Harold Kissin, actor, businessman. Died aged 83.
Harold Kissin, who appeared in a television advertisement featuring a little girl, a grey budgie and a kindly pet shop owner, has died in Sydney.
Kissin's acting career began in amateur theatre, and parts in Auckland University's first outdoor Shakespeare productions. In 1974 he started Auckland's New Independent Theatre in St Andrew's Hall in Symonds St, providing a venue where hopeful directors and actors denied access to the then mainstream theatres would have a chance to develop their talent.
For 12 years it operated as a professional theatre, presenting on average 10 main-house and 18 lunchtime productions every year. At a time when none of the other professional companies in Auckland tackled anything but classic or proven British or American box office successes, at least one-third of New Independent Theatre's repertoire was either home-grown or off-beat offshore drama.
The heady mix of repertoire as well as proven and experimental talent gave New Independent Theatre an uncomfortable balance between blazing successes and overnight artistic disasters. Regardless, Sir Dove-Myer Robinson, Auckland's mayor and Kissin's uncle, was always there on opening night; and when a disagreement with the new minister of St Andrew's Church in 1978 forced New Independent out of its hall (after having improved its facilities at the cost of some $30,000) Mayor Robbie was one of the most vocal public protesters.

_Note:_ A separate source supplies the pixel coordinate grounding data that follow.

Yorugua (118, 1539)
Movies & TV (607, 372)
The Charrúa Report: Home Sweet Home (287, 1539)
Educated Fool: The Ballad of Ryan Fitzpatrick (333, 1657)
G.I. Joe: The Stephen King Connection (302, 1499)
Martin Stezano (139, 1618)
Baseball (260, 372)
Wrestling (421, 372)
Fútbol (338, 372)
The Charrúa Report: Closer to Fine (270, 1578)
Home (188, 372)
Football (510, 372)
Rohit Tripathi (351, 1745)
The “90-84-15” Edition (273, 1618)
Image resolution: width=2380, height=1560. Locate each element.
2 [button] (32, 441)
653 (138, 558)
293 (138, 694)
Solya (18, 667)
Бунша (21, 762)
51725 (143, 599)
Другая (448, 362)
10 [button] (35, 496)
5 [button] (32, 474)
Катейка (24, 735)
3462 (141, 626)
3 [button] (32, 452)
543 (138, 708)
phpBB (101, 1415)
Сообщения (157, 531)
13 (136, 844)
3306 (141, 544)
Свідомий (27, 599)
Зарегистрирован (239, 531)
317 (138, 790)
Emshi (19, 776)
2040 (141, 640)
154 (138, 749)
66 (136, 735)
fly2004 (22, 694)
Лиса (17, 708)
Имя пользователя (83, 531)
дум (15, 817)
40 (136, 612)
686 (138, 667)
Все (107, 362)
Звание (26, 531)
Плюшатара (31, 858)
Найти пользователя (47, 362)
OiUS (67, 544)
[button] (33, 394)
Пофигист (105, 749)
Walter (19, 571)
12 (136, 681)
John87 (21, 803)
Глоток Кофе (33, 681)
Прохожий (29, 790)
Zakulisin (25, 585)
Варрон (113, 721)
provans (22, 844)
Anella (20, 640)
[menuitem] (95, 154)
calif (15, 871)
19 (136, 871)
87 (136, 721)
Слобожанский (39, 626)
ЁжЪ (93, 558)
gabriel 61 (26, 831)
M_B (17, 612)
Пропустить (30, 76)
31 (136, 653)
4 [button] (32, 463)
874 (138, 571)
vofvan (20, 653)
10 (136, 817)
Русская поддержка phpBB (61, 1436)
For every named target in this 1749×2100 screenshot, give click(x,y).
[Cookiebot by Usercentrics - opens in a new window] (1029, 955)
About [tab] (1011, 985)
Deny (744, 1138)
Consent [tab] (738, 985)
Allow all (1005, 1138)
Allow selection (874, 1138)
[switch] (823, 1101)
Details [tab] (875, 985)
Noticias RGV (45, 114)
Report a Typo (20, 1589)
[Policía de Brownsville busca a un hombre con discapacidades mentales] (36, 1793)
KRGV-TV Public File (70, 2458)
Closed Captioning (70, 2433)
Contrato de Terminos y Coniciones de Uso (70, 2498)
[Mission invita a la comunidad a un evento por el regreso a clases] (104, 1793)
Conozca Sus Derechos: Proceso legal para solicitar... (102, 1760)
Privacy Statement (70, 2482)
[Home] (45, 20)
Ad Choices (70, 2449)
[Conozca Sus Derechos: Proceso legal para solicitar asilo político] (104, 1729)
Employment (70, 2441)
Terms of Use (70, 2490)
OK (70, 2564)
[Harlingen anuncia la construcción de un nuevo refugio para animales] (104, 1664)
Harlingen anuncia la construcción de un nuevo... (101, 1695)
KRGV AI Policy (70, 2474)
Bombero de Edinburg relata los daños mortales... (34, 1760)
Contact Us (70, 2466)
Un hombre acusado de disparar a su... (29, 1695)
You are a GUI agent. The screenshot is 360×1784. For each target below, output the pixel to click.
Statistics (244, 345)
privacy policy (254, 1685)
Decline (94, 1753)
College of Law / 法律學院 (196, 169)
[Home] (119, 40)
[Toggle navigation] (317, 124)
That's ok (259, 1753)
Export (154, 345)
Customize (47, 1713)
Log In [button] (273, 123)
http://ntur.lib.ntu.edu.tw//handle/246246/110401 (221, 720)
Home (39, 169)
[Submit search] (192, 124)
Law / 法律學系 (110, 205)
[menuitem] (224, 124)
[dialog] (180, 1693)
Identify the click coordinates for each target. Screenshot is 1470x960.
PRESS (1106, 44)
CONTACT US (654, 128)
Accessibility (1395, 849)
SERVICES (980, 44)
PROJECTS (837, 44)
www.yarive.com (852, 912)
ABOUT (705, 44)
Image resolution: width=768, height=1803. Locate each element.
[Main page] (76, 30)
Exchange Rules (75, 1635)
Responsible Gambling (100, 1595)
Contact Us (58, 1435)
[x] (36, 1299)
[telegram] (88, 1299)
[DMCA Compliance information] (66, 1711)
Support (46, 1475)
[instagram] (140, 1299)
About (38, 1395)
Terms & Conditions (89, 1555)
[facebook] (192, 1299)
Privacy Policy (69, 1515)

In addition to his work in the theatre, Kissin appeared in a number of television productions, including the role of Ted in the long-running series Close to Home. He also had parts in Ian Mune's Winners and Losers and Mortimer's Patch.
Kissin's business career was totally unrelated to the theatre. In the mid-1950s he and his friend Meme Churton imported a primitive but very expensive espresso machine and opened what was probably Auckland's first authentic coffee bar, Ca d'Oro in Customs St, followed by another, Trieste, also in the inner city.
One of New Zealand's first road-to-rail transport companies, Transport and Storage, was started by Kissin in the late 1950s, and sold eight years later, under the name Alltrans, to Australia-based TNT. Kissin continued to work for the company until 1973, when he retired to pursue his acting career fulltime.
He moved to Australia in 1982 and is survived by a daughter, Lisa, and son, Joel.